Small Structures (Jan 2025)
Thermal Methanol Synthesis from CO2 Using Cu/ZnO Catalysts: Insights from First‐Principles Calculations
Abstract
Catalytic hydrogenation of carbon dioxide to methanol offers a promising avenue for recycling CO2, enhancing environmental sustainability. Cu/ZnO has long been identified as one of the most effective heterogeneous catalysts for this reaction, yet the detailed understanding of its reaction mechanism and active sites remains incomplete. Recent advances have highlighted the critical role of defects, such as ZnCu steps and stacking faults on Cu surfaces, in enhancing catalyst performance.

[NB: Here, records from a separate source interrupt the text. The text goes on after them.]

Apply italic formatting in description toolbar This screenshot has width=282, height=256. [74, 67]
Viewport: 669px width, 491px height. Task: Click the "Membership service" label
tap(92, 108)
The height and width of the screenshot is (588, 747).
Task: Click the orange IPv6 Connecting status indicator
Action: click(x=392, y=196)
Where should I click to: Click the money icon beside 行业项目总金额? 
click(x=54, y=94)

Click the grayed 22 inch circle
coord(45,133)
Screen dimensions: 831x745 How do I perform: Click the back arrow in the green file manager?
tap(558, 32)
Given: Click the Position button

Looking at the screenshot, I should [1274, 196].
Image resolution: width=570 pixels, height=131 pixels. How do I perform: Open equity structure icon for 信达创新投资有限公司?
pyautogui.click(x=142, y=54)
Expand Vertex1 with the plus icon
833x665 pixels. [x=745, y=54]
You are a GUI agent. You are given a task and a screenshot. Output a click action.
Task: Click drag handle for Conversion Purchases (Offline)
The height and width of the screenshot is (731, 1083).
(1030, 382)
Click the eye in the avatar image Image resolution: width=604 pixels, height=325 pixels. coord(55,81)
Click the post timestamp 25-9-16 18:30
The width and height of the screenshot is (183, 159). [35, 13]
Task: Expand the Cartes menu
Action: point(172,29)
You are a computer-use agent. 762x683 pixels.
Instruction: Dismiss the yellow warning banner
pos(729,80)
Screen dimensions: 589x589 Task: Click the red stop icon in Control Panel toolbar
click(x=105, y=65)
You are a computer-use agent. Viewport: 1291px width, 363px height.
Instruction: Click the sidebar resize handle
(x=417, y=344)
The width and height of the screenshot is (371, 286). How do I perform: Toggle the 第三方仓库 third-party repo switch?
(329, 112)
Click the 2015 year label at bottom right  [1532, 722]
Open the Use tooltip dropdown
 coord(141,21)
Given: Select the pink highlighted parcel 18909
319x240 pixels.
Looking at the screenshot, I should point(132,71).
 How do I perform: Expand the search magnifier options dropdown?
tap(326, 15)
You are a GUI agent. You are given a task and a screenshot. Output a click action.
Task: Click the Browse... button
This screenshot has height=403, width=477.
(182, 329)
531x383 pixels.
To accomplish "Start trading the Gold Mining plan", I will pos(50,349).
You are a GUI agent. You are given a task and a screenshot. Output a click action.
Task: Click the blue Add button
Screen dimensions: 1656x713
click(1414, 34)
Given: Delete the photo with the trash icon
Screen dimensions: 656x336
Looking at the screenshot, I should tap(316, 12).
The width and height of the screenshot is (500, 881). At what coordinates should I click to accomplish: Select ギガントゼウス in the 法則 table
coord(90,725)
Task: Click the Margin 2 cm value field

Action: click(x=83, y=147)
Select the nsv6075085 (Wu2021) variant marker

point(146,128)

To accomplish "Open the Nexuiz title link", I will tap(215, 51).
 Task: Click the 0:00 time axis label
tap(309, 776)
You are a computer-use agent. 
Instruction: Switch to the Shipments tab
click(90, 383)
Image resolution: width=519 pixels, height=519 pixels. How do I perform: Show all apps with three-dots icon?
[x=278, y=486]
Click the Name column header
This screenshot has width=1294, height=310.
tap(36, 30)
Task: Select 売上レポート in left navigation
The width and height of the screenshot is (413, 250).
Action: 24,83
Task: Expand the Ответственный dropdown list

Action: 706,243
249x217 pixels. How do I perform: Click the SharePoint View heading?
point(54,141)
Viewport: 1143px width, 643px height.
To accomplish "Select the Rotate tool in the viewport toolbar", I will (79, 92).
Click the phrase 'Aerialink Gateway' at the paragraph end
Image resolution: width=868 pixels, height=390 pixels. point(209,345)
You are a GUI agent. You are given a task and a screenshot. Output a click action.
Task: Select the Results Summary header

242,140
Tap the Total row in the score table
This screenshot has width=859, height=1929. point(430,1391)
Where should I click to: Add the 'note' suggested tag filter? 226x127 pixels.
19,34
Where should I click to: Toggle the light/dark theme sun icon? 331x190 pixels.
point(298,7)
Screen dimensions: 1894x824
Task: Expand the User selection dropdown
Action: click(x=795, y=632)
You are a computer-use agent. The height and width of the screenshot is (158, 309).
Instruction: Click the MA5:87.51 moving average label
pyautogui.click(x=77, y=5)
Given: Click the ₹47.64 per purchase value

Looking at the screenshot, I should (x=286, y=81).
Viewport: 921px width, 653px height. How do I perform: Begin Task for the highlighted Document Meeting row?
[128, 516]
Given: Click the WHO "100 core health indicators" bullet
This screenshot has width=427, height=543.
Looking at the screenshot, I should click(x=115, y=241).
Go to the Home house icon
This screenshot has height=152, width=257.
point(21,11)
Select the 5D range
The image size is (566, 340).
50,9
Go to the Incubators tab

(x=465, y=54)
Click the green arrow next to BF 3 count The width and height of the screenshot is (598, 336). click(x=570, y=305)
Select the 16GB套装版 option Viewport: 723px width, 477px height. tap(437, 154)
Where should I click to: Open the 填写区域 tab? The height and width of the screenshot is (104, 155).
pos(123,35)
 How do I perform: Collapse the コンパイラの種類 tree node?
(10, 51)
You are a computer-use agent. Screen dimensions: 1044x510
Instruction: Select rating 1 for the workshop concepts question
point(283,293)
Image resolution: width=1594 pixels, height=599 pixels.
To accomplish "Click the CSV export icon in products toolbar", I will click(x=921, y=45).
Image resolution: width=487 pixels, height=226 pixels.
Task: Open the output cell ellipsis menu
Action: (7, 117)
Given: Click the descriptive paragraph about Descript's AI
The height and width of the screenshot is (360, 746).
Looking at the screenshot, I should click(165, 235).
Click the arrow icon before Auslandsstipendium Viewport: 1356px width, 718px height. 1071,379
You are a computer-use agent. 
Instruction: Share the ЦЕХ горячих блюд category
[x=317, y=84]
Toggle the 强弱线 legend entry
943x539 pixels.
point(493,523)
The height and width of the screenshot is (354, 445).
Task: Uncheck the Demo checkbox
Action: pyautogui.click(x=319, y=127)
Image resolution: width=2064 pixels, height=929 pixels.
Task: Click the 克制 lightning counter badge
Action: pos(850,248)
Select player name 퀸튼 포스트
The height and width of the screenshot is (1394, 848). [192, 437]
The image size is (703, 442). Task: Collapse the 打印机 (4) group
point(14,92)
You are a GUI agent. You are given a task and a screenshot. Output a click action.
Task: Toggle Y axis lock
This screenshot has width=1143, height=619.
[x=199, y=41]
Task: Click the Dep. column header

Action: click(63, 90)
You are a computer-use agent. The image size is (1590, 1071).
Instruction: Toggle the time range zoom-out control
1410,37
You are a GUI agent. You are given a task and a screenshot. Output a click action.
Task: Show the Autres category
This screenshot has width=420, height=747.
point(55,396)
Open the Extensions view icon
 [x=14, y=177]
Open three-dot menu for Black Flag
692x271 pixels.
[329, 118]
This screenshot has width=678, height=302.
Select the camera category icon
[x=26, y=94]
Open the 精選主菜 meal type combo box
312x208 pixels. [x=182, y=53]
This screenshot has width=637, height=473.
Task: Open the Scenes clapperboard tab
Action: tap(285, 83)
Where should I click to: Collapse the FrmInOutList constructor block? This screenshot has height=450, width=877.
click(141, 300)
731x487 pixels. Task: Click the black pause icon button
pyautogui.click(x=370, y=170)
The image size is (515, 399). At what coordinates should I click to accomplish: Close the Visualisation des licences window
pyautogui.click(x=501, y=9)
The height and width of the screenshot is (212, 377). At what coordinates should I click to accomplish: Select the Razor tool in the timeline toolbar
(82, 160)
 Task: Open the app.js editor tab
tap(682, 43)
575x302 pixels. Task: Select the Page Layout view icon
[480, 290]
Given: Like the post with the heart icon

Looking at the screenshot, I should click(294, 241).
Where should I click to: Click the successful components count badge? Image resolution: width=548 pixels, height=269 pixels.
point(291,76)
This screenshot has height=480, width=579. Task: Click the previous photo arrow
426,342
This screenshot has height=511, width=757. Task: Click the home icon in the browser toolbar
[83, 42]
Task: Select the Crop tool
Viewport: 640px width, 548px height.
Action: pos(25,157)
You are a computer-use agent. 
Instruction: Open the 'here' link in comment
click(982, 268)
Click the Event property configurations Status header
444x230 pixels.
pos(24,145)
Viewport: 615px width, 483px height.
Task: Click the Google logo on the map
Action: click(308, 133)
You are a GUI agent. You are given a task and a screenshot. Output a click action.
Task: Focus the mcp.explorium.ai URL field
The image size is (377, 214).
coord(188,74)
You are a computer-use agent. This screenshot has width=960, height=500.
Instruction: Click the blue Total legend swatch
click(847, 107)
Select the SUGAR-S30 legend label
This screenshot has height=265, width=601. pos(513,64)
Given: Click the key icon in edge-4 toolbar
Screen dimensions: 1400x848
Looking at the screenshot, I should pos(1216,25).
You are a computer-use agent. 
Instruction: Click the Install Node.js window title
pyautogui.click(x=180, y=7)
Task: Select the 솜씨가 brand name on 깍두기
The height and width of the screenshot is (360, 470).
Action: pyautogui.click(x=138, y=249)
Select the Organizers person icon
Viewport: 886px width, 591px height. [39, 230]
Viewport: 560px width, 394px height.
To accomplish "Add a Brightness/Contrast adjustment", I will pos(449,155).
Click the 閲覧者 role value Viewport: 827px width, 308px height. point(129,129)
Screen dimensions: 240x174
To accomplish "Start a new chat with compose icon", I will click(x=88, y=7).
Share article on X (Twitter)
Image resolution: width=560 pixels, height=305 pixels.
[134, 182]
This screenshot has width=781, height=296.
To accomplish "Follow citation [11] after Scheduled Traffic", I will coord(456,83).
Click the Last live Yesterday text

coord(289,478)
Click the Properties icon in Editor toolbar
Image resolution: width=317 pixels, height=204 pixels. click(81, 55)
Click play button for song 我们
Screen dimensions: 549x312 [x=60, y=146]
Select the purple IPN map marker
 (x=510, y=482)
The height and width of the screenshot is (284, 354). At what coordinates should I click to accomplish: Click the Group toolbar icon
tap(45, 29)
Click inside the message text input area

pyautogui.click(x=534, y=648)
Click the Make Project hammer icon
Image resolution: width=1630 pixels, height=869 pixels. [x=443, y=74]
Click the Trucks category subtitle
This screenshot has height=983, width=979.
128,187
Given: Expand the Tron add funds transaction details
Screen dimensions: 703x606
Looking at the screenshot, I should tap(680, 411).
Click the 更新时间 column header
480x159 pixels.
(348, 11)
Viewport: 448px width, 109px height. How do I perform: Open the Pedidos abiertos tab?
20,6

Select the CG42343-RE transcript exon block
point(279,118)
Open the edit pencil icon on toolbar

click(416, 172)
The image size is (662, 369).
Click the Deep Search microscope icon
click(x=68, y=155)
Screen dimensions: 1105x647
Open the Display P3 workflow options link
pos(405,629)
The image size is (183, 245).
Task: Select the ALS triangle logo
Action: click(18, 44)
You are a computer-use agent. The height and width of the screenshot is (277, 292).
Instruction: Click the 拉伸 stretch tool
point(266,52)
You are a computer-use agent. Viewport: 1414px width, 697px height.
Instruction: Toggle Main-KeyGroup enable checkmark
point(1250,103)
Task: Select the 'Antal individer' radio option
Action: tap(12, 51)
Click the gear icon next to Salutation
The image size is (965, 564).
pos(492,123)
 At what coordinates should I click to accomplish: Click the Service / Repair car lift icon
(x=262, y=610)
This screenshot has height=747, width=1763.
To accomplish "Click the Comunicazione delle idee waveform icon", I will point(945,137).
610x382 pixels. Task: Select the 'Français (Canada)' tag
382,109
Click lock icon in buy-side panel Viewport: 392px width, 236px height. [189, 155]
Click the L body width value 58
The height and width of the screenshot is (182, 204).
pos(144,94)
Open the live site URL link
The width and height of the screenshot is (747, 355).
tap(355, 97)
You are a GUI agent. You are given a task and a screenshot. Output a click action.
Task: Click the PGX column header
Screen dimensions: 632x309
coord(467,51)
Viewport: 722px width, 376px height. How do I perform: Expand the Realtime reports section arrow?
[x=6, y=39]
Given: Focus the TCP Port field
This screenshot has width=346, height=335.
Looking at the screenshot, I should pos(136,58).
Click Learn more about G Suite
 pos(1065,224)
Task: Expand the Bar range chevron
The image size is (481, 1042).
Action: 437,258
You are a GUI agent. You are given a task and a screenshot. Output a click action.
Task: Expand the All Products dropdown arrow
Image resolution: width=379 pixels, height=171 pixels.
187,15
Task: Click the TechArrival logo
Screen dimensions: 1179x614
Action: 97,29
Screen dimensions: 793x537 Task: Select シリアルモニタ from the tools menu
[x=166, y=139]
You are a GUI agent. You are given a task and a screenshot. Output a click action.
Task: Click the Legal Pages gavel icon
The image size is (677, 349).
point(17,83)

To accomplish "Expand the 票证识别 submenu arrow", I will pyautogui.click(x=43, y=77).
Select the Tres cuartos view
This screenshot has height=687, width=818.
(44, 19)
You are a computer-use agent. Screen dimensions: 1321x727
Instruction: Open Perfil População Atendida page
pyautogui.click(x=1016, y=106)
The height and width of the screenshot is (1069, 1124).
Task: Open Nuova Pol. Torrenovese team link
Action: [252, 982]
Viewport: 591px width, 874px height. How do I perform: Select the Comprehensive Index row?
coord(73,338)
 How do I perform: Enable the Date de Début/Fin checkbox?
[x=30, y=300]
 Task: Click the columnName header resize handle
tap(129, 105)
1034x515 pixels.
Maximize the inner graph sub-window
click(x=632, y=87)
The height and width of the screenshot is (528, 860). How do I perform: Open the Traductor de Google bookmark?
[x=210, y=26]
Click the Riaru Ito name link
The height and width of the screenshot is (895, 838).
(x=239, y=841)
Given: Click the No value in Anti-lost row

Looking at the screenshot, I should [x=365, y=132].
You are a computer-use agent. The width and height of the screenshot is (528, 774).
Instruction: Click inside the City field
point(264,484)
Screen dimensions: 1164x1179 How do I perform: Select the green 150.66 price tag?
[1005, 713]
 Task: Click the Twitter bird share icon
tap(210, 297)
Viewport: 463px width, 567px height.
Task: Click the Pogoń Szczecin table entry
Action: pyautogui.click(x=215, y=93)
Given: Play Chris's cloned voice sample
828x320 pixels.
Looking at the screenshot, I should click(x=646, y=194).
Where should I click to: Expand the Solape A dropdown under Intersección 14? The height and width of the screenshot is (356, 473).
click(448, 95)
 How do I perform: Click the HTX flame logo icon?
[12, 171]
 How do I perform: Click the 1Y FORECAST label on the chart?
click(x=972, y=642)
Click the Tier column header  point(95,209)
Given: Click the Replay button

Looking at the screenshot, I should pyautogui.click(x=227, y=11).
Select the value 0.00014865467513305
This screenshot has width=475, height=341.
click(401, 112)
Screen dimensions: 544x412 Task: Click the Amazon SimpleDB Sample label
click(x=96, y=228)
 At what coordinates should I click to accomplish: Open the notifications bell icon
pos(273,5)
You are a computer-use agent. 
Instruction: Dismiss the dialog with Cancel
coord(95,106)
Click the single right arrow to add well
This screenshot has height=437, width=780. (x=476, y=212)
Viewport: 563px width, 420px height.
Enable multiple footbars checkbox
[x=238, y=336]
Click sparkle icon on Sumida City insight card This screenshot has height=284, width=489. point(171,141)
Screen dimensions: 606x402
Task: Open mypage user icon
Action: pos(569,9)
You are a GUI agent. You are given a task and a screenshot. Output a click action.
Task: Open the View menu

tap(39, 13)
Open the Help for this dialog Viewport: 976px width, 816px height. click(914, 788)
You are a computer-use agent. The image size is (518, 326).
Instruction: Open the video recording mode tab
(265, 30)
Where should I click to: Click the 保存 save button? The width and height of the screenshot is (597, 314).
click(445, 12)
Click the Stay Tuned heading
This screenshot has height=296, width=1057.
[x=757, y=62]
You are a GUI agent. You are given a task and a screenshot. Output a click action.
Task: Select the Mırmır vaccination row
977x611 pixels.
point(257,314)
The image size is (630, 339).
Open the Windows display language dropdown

Here this concept is explored through first‐principles surface simulations of six models, featuring diverse Cu–Zn combinations and specific coordination environments under realistic conditions. It is revealed that Cu/ZnO catalysts with kink defects, rather than surface ZnCu alloys, exhibit optimal activity for methanol synthesis. Specifically, the findings demonstrate how intermediate configurations and rate‐determining steps vary with changes in surface structure and reveal the role of the kink in promoting CO2 reduction to methanol through electronic structure calculation. Moreover, it is found that the predominant synthetic pathway for CH3OH from CO2 involves the reverse water gas shift and CO hydrogenation, rather than the formate route, on Cu/ZnO surfaces with kinks.